Precise copying is required. Return the data below in full.

■ Data for the task ■
▬▬▬▬▬▬
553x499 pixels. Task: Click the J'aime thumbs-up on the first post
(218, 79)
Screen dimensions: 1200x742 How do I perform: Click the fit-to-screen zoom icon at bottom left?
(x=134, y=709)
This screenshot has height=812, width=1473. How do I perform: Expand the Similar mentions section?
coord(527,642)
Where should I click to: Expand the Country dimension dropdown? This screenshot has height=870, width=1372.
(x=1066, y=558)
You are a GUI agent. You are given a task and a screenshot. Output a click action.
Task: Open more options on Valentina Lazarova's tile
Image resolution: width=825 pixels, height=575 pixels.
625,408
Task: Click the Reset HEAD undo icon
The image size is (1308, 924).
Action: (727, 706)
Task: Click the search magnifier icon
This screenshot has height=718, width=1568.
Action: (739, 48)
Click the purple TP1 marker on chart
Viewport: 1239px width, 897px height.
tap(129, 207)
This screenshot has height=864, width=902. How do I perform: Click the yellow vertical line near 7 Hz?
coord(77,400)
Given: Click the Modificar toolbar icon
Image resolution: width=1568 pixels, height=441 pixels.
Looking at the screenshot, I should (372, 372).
▬▬▬▬▬▬
■ Output of the task ■
553x499 pixels. Task: Click the J'aime thumbs-up on the first post
(218, 79)
Screen dimensions: 1200x742 How do I perform: Click the fit-to-screen zoom icon at bottom left?
(x=134, y=709)
This screenshot has height=812, width=1473. How do I perform: Expand the Similar mentions section?
coord(527,642)
Where should I click to: Expand the Country dimension dropdown? This screenshot has height=870, width=1372.
(x=1066, y=558)
You are a GUI agent. You are given a task and a screenshot. Output a click action.
Task: Open more options on Valentina Lazarova's tile
Image resolution: width=825 pixels, height=575 pixels.
625,408
Task: Click the Reset HEAD undo icon
The image size is (1308, 924).
Action: (727, 706)
Task: Click the search magnifier icon
This screenshot has height=718, width=1568.
Action: (739, 48)
Click the purple TP1 marker on chart
Viewport: 1239px width, 897px height.
tap(129, 207)
This screenshot has height=864, width=902. How do I perform: Click the yellow vertical line near 7 Hz?
coord(77,400)
Given: Click the Modificar toolbar icon
Image resolution: width=1568 pixels, height=441 pixels.
Looking at the screenshot, I should (372, 372).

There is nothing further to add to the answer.